Work to be completed: Find the line containing "Image resolution: width=349" in the listing below. Repeat it exactly, along with each following line up to and including the one containing "The height and width of the screenshot is (456, 756).".
====== Data for the task ======
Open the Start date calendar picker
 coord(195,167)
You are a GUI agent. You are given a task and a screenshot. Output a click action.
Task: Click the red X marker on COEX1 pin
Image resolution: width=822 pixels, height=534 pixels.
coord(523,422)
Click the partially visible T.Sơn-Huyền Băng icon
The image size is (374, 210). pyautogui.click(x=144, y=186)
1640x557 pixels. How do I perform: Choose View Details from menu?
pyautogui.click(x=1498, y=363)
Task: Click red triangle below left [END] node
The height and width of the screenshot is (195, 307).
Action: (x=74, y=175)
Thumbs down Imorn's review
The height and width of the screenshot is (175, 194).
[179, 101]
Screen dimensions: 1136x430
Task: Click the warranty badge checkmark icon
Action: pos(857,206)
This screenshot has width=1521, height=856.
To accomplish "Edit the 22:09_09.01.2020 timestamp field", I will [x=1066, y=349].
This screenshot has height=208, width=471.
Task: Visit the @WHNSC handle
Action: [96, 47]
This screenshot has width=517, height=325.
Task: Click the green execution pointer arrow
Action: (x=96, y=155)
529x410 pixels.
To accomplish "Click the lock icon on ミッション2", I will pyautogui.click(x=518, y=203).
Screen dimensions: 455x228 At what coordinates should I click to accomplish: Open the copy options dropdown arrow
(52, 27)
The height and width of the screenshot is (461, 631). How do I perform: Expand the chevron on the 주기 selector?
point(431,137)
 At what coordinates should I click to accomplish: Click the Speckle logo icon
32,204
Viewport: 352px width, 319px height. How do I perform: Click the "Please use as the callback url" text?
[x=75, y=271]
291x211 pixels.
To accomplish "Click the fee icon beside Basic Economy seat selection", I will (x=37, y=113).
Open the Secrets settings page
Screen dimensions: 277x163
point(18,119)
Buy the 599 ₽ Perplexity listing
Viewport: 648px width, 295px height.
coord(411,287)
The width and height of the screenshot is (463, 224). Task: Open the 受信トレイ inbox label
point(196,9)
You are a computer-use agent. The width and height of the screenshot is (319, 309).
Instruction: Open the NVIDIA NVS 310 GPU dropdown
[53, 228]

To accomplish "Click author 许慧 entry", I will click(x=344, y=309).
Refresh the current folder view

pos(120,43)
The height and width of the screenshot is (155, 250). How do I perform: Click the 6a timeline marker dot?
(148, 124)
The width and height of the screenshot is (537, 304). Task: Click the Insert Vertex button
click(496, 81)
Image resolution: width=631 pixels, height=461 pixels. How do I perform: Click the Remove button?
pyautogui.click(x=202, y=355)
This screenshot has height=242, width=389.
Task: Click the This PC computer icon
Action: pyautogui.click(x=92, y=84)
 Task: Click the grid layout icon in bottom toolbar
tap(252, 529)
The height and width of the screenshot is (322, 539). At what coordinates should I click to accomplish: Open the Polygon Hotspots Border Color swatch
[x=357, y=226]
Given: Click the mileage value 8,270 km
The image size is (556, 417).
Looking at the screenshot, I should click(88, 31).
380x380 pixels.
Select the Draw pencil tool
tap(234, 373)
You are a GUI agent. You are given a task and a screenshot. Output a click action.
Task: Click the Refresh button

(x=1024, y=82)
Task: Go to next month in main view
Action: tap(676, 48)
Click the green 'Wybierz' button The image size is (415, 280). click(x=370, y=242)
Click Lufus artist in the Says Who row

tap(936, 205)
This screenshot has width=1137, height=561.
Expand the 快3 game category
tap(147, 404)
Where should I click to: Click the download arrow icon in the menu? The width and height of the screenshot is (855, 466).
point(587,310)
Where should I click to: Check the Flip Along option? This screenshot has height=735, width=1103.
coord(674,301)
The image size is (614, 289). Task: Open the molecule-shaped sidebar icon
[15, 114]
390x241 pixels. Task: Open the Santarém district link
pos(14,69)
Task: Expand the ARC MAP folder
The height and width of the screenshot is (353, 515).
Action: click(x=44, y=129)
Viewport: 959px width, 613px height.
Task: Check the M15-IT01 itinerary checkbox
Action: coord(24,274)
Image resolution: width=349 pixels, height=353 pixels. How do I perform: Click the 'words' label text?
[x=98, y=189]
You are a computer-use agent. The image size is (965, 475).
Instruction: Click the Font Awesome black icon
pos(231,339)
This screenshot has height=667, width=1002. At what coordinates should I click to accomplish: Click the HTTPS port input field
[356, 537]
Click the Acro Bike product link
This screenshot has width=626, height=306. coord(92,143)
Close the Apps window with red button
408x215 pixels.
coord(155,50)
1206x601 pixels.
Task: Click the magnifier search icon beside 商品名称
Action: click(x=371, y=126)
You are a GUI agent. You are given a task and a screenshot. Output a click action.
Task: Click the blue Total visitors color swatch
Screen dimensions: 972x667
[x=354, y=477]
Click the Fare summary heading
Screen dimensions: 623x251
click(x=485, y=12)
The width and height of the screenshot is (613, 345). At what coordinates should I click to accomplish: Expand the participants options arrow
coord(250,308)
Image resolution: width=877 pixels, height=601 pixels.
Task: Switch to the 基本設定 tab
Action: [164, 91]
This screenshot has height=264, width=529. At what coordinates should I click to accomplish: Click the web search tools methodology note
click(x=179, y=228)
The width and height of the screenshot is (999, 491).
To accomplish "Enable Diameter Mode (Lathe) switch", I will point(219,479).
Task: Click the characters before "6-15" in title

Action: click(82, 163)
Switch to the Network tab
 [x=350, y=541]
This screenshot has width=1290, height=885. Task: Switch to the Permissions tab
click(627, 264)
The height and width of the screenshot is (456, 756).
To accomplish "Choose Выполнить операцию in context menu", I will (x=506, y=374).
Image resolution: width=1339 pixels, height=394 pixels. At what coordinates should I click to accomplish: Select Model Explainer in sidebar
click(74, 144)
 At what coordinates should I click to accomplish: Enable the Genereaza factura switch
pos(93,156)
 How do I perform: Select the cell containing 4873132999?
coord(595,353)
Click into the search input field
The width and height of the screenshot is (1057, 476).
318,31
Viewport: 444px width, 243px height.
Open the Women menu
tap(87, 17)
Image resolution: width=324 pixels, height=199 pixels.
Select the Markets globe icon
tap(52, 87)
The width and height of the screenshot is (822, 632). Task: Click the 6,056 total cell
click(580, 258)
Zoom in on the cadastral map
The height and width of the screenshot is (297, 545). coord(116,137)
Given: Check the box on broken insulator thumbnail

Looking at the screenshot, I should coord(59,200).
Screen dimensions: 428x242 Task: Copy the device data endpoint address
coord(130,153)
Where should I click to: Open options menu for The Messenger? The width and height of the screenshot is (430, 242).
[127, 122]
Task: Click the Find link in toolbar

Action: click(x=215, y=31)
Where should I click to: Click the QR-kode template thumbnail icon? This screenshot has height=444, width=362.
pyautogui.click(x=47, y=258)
======
Answer section:
Image resolution: width=349 pixels, height=353 pixels. How do I perform: Click the 'words' label text?
[x=98, y=189]
You are a computer-use agent. The image size is (965, 475).
Instruction: Click the Font Awesome black icon
pos(231,339)
This screenshot has height=667, width=1002. At what coordinates should I click to accomplish: Click the HTTPS port input field
[356, 537]
Click the Acro Bike product link
This screenshot has width=626, height=306. coord(92,143)
Close the Apps window with red button
408x215 pixels.
coord(155,50)
1206x601 pixels.
Task: Click the magnifier search icon beside 商品名称
Action: click(x=371, y=126)
You are a GUI agent. You are given a task and a screenshot. Output a click action.
Task: Click the blue Total visitors color swatch
Screen dimensions: 972x667
[x=354, y=477]
Click the Fare summary heading
Screen dimensions: 623x251
click(x=485, y=12)
The width and height of the screenshot is (613, 345). At what coordinates should I click to accomplish: Expand the participants options arrow
coord(250,308)
Image resolution: width=877 pixels, height=601 pixels.
Task: Switch to the 基本設定 tab
Action: [164, 91]
This screenshot has height=264, width=529. At what coordinates should I click to accomplish: Click the web search tools methodology note
click(x=179, y=228)
The width and height of the screenshot is (999, 491).
To accomplish "Enable Diameter Mode (Lathe) switch", I will point(219,479).
Task: Click the characters before "6-15" in title

Action: click(82, 163)
Switch to the Network tab
 [x=350, y=541]
This screenshot has width=1290, height=885. Task: Switch to the Permissions tab
click(627, 264)
The height and width of the screenshot is (456, 756).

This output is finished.